いつもは凛々しい人なのに、奥野さんが絡むと荒れるなぁ……。
「いえ、ごめんなさいね」
立ち上がり、姿勢を正す杏子さん。
よかった。
凛々しくなった。
「恥ずかしい姿を見せてしまったわね」
「いえ、そんなこと……別に恥ずかしい姿じゃないですよ」
「……そうね。いずれもっと恥ずかしい姿を見せるのだから、そう言われれば大したことないわね」
「はあ……あの、本当に大丈夫ですか?」
「ええ、平気よ。それじゃ、行ってくるわ。タイラさん、夜勤お疲れ様。ゆっくり休んでね」
「あ、はい。行ってらっしゃーい」
「行ってらっしゃい。車に気をつけてくださいね」
「ありがとう」
少しふらつきながら仕事先へと向かって歩を進め始める杏子さん。
ちょっと心配だな……。
「ちょっと心配ですね……」
タイラさんも心配なようだ。
自分も疲れているだろうに、人を思いやるその優しさが心に染みる。
可愛い上に優しいとは、まさに女性の鑑だな。
「杏子さんが大丈夫だと言うなら信じましょう。

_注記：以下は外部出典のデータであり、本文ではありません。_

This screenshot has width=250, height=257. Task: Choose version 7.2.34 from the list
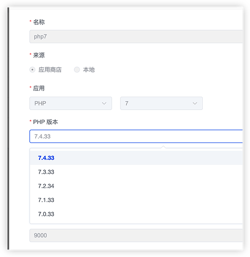pyautogui.click(x=136, y=186)
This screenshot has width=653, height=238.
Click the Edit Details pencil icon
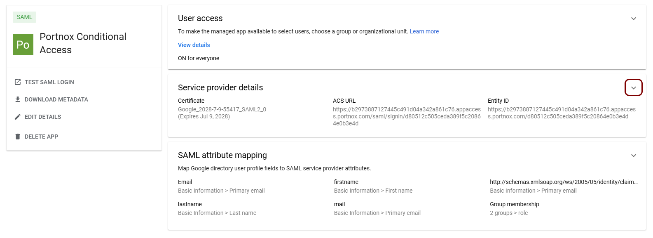click(x=18, y=117)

心も体も筋の通った強い女性ですし、体調の管理もちゃんとしてるはずですから」
「そうですね。ふふふ、管理人さんは杏子さんのことをよく分かってらっしゃるんですね」
「さて、どうでしょうか」
「ふふ。さて、あたしは部屋に戻って休ませてもらいますね」
「はい、お疲れ様です」
彼女を見ていると、そう言いながら、先ほど降ろしたビニール袋を持ち上げようと薄桃色の髪がサラリとしなだれる。
指先を目で追うと、思いもかけずビニール袋の中身が目に入る。
缶ビール数本に、姿形そのままの袋からはみ出すほどの大きさのスルメ。
彼女の顔を見ると、こちらに視線を向けながらニコリと、いつもの可愛らしい表情を浮かべていた。